**Texto mostrado**.
┌────────

Martes 10 de septiembre de 1996

Los otros Francos del mundo

EDUARDO HARO TECGLEN

Una emisora muestra al último -¿penúltimo?- Yeltsin: me recuerda los últimos y largos tiempos de Franco. Al nuestro -es una manera de expresarse: a quien nos dictó y desgració; al de quien sea- se le había encogido la ya breve estatura, la palabra se le iba hacia dentro y sólo movía, como un fantoche roto, un brazo que subía de arriba abajo. En cuanto se lo sujetaban un poco, firmaba penas de muerte: ponía el «cúmplase», en ese lenguaje abyecto.

Yeltsin está más entero, pero parece retardado, con el disco de dentro lentísimo; un poco idiota. O mucho, si se fija uno. El Papa compone mejor su agonía. Quizá la obsesión ambulatoria, la necesidad de correr de un sitio a otro, sea una manía de moribundo de los que no creen que, moviéndose, se salvan. Sin embargo, quedaría mejor si, como sus predecesores, se recluyera, se mostrara poco, se dejara escribir sus encíclicas y sólo asomara un poquito al balcón del reloj de cuco, ante las monjitas del mundo (van a pedir, por ahora, por Teresa de Calcuta, que también se va: debería canonizarla en vida, aunque sea imposible). En esas instancias, la exhibición de la enfermedad y la llegada de la muerte parece inevitable: todavía se ve al ex presidente Balaguer de Santo Domingo, que también da los últimos pasitos que daba Franco por el sanatorio.

└────────

**Tareas**.
1. Reescribe el fragmento del texto desde "Martes 10 de" hasta "ese lenguaje abyecto." y sustituye "emisora" por "cadena de televisión".
2. Enumera todas las personas cuyo nombre propio aparece en los dos párrafos del texto, sin contar el título ni la firma.

**Conjunto de datos**.

┌────────

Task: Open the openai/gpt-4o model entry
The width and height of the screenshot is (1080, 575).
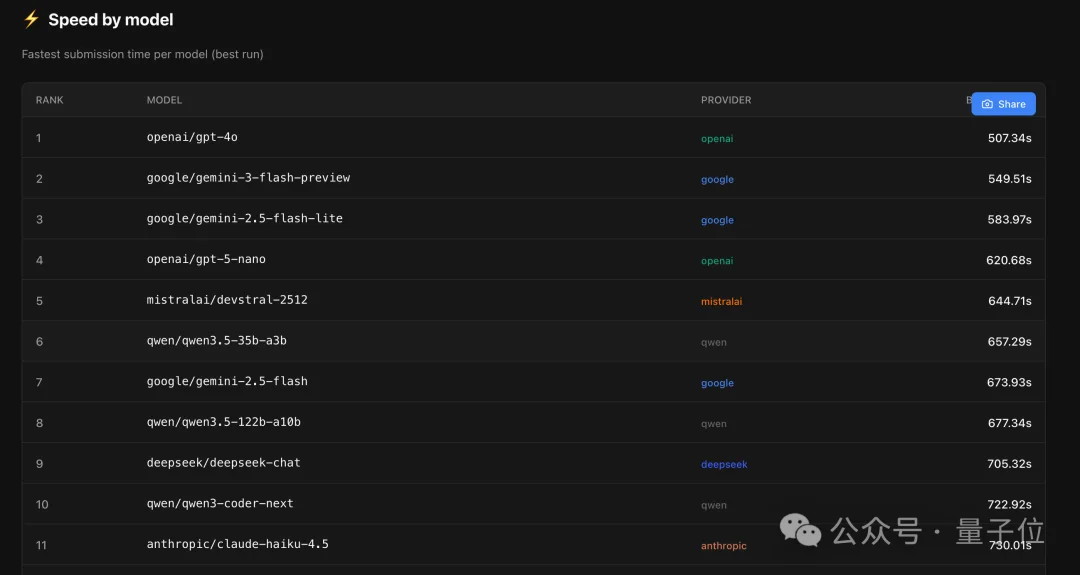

└────────

**Respuestas**.
1.
Martes 10 de septiembre de 1996

Los otros Francos del mundo

EDUARDO HARO TECGLEN

Una cadena de televisión muestra al último -¿penúltimo?- Yeltsin: me recuerda los últimos y largos tiempos de Franco. Al nuestro -es una manera de expresarse: a quien nos dictó y desgració; al de quien sea- se le había encogido la ya breve estatura, la palabra se le iba hacia dentro y sólo movía, como un fantoche roto, un brazo que subía de arriba abajo. En cuanto se lo sujetaban un poco, firmaba penas de muerte: ponía el «cúmplase», en ese lenguaje abyecto.

2. Yeltsin, Franco, Teresa de Calcuta, Balaguer